The Right to Self-Defense

The liberal theorist John Locke, unlike Thomas Hobbes, held that a citizen had a right to protect himself from government, writing that self-defense was a natural right that could not be denied to the people. Some 100 years after he set forth those principles, the founding fathers incorporated the principle into the Declaration of Independence stating, “ . . . Governments are instituted among men, deriving their just powers from the consent of the governed, –that whenever any Form of Government becomes destructive of these ends, it is the Right of the People to alter or to abolish it, and to institute new Government . . .”
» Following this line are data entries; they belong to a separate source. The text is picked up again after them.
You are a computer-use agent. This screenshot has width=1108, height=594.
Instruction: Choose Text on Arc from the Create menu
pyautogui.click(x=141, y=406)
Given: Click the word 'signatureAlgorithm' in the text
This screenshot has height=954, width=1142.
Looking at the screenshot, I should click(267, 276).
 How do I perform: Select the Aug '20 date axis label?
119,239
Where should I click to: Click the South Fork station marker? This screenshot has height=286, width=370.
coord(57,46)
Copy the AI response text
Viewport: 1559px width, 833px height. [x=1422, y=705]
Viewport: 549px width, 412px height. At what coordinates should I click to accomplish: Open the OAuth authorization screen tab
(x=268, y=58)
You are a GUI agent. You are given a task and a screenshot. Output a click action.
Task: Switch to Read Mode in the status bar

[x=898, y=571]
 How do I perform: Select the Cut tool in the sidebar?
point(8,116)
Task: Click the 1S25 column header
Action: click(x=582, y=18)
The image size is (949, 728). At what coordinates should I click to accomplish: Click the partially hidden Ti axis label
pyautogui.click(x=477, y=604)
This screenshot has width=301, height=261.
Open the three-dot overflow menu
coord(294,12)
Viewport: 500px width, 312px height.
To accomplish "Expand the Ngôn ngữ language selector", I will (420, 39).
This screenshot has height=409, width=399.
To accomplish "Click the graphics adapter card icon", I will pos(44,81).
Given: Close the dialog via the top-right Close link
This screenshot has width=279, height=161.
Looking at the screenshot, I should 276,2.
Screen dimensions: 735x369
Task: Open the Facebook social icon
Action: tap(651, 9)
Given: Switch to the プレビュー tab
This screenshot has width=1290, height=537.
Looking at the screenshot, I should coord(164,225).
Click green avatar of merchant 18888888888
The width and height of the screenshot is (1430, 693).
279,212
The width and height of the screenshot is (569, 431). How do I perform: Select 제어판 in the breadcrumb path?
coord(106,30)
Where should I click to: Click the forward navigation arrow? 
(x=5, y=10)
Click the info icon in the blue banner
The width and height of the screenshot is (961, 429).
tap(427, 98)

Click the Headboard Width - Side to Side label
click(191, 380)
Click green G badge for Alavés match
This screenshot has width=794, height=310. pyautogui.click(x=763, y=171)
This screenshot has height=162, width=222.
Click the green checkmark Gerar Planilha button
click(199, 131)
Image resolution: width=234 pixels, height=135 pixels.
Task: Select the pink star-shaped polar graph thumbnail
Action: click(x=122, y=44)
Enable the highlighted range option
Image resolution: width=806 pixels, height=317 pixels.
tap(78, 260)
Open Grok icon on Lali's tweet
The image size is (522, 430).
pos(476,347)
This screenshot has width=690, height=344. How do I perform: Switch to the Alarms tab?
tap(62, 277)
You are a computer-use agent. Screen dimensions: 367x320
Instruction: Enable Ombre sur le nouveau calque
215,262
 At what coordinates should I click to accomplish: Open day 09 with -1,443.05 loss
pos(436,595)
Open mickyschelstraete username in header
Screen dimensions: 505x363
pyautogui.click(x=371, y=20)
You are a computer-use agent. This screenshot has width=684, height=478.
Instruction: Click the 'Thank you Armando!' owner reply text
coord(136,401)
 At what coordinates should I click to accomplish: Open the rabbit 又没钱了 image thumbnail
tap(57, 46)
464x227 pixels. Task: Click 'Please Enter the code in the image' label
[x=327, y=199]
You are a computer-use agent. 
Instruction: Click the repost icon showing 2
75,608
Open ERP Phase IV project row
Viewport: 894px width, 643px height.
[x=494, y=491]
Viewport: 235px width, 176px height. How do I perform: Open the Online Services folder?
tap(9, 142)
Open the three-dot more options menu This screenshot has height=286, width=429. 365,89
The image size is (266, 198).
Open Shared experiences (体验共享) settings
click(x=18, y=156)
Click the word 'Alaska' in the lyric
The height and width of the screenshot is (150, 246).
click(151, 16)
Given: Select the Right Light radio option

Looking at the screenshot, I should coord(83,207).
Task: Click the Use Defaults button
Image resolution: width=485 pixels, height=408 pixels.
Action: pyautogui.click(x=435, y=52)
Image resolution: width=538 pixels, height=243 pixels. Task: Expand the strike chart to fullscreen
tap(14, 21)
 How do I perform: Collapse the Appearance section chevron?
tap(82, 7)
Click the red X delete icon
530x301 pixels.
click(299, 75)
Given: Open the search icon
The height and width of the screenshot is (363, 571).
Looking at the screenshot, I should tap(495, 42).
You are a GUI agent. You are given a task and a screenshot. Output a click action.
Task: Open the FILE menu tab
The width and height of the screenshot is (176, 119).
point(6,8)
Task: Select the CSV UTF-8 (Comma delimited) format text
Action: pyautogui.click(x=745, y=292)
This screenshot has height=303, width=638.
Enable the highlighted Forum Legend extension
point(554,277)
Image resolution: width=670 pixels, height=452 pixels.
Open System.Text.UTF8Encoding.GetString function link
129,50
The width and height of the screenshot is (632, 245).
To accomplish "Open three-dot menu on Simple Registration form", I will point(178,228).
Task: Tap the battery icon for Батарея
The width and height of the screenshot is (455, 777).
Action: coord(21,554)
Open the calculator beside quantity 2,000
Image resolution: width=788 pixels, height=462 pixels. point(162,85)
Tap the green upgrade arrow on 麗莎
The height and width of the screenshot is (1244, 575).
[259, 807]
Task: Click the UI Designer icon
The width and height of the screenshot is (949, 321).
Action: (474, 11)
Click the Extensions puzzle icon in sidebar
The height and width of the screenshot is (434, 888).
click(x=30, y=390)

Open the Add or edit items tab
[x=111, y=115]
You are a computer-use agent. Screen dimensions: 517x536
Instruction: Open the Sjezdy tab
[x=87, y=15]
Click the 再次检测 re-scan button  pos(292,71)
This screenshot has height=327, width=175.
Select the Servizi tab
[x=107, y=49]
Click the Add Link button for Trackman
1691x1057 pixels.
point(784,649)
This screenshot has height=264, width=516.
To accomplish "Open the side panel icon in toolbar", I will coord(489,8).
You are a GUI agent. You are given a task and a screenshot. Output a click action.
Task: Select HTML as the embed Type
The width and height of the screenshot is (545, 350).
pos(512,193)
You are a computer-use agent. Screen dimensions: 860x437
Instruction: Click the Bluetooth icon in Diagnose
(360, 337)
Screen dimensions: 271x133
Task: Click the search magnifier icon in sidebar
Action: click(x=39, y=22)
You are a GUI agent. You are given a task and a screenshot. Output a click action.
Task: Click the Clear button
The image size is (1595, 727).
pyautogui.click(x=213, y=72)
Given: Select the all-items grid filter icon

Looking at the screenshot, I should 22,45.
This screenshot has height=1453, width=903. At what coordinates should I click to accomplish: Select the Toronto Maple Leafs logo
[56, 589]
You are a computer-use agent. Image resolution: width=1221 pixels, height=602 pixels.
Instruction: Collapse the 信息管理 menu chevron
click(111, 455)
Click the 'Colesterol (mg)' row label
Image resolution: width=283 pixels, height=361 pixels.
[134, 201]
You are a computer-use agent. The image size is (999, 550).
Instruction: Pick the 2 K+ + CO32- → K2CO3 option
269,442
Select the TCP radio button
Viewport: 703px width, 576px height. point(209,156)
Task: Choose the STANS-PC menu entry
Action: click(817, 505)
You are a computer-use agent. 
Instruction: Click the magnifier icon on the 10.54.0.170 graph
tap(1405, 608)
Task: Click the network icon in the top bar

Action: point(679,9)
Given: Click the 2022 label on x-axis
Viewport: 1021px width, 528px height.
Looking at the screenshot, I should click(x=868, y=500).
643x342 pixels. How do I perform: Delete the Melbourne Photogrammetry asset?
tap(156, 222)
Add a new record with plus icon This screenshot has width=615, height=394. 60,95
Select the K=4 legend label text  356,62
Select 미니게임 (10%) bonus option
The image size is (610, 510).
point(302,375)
That passage legitimized the War for Independence and is also cited as legitimizing private gun ownership via the Second Amendment which states, “A well-regulated Militia, being necessary to the security of a free State, the right of the people to keep and bear Arms, shall not be infringed.”

Threats from Within

Although it appears at first to deal solely with threats posed by foreign powers, it’s clear that in the context of the War for Independence it also includes threats from within. Or, more properly, threats from above. The Second Amendment became a sort of “resistance paragraph” guaranteeing Americans the right to resist tyranny originating from their own government—namely by way of owning guns and becoming proficient in using them.

It’s impossible to say that, in contrast to many European countries with stiffer gun controls, the United States has never had a totalitarian government because of the Second Amendment. What is certain, however, is that the massacre in Newtown wasn’t political resistance. Nevertheless, it’s dangerous to use a mentally disturbed individual as a reason to solidify a monopoly on force that—when things got really serious—could not be overcome.

The right to gun ownership is based on the liberal utopian idea that society is dependent upon the free will of the individual and that people trust one another in questions of life and death. We accept that on our autobahns. To categorically reject private gun ownership is thus a political gesture whereby authoritarian control mechanisms are given preference over liberalism.

Strict gun opponents sugarcoat a fact that, despite all the Habermasian debate kitsch, will remain valid as long as there are people: That power comes out of the muzzle of a gun and its focus is not entirely desirable.